BREAKINGNEWS.CO.ID- Pengamat Politik, Boni Hargens menilai Capres nomor urut 02, Prabowo Subianto hanya omong kosong. Hal tersebut dikatakan Boni menanggapi pidato Prabowo yang berjanji tidak akan impor apapun jika terpilih menjadi presiden pada pilpres 2019. Prabowo menyatakan tak akan melakukan impor baik di bidang pangan hingga energi. Prabowo berjanji membawa masyarakat Indonesia berdiri di atas kaki sendiri dengan menjalankan swasembada pangan maupun energi. 
 
"Itu hanya omong kosong. Bicara Indonesia great again, memang kapan Indonesia hancur. Kan hancurnya Indonesia di zaman Soeharto ketika pak Harto berkuasa dan di dalamnya mereka juga ada kan," ujar Boni di Kompleks Parlemen, Senayan, Jakarta Pusat, Kamis (8/11/2018). 
 
Menurut Boni, Indonesia sudah jadi besar pasca orde baru atau tumbangnya kejayaan Soeharto. "Artinya Indonesia ini sudah jadi besar sejak 98 ke sini. Dia bangkit, dia besar. Kita tidak usah lagi beenostalgia tehadap sesuatu yang kita tidak pernah punya. Indonesia sudah besar," tegasnya.

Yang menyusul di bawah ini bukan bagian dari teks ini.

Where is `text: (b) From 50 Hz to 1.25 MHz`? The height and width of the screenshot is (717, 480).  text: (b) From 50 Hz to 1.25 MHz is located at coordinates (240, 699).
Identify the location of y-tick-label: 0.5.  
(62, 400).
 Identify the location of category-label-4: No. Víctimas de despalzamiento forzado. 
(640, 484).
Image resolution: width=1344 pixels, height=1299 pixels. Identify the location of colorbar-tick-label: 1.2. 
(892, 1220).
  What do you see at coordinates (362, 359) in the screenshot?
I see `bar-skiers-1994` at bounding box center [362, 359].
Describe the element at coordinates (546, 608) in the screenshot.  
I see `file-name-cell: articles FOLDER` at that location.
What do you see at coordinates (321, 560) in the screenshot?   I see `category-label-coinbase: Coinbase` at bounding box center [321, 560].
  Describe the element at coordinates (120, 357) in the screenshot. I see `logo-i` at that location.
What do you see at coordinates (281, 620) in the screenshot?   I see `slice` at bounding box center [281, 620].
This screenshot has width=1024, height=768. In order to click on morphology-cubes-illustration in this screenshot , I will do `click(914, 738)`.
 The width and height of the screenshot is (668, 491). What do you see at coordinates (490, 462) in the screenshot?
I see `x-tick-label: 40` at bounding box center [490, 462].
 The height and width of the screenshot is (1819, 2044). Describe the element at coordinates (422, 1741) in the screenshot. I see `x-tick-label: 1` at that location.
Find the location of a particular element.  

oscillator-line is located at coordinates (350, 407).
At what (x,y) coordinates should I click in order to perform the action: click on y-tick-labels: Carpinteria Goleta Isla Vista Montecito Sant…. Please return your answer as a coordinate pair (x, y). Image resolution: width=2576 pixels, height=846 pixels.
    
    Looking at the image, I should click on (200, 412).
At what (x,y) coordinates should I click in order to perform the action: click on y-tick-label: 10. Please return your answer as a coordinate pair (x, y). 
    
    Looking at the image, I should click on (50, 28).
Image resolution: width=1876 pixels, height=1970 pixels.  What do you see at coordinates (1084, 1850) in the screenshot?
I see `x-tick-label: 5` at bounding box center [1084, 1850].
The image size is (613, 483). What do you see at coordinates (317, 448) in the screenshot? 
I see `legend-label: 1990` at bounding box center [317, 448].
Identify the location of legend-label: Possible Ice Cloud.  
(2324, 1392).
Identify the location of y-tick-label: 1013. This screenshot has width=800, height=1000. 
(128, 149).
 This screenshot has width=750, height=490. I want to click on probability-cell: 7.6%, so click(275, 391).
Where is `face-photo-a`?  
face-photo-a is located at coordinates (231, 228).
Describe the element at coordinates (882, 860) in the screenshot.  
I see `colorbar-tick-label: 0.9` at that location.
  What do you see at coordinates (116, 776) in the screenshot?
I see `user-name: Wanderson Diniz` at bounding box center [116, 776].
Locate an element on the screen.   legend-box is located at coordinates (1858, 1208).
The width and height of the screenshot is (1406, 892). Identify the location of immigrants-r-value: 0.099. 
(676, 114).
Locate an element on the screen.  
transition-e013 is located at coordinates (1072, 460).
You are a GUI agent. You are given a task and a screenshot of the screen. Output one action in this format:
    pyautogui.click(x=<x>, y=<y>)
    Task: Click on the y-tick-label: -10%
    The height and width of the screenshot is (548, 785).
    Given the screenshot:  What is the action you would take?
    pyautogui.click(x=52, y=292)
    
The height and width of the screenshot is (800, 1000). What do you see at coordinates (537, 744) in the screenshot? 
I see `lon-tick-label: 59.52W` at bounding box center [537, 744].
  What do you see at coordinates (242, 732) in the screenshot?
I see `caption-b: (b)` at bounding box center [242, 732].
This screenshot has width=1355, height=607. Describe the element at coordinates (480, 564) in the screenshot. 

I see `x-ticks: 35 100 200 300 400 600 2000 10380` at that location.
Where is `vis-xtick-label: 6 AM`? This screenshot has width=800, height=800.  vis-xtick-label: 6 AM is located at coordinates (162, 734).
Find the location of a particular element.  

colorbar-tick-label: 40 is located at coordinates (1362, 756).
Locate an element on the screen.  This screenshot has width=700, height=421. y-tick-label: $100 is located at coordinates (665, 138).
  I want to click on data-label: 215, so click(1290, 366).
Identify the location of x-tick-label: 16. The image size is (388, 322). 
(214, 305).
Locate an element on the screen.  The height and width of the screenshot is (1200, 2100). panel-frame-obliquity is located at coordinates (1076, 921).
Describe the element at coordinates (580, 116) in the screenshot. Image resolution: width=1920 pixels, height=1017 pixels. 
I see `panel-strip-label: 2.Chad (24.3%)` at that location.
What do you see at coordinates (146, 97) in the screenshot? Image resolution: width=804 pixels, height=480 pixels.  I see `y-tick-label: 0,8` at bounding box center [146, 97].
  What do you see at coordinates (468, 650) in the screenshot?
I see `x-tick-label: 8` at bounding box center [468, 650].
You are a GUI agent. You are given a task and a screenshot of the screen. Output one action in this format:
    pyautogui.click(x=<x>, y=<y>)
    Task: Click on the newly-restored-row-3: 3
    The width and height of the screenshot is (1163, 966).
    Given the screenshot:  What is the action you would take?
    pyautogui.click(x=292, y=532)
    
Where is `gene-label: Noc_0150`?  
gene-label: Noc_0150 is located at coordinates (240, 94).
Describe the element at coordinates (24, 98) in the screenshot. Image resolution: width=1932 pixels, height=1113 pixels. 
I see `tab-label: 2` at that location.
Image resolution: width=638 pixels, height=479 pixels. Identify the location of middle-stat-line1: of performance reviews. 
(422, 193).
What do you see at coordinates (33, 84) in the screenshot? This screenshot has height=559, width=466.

"Dulu kalau saya bilang buat Indonesia besar lagi, memang sekarang kecil? Kan enggak. Indonesia ini sangat disegani di kawasan kita, termasuk juga di dunia. Ini sudah jadi bangsa besar," tambahnya. 
 
Boni menegaskan, Prabowo bicara menghentikan impor karena belum berkuasa. Kebijakan anti impor kata Boni sangat sulit diwujudkan. "Kalau bicara soal menolak impor saya kira itu karena pak Prabowo belum berkuasa. Kekuasaan itu kan hal-hal teknis yang jauh dari kampanye politik dan sulit diwujudkan soal kebijakan anti impor itu. Sangat sulit," katanya. 
 
"Sama seperti mewujudkan agenda nasionalisasi. Emang gampang. Engga bisa terjadi juga. Ini kan era perang globalisasi tidak ada satu negara berdiri sendiri. Korea Utara yang bertahan sendiri sekian lama saja hancur hancuran sekarang mau membuka diri kok," tegasnya. 
 
Dengan demikian Boni berpendapat, pidato Prabowo yang anti impor hanya sebatas retorika politik. "Artinya kita jangan naiflah. Hari ini dunia berjejaring dan saling mempengaruhi dan di saja kerja sama internasional, relasi global itu sangat penting. Kita engga bisa lagi sentimen anti asing. Engga bisa. Itu hanya sebatas retorika politik," pungkasnya.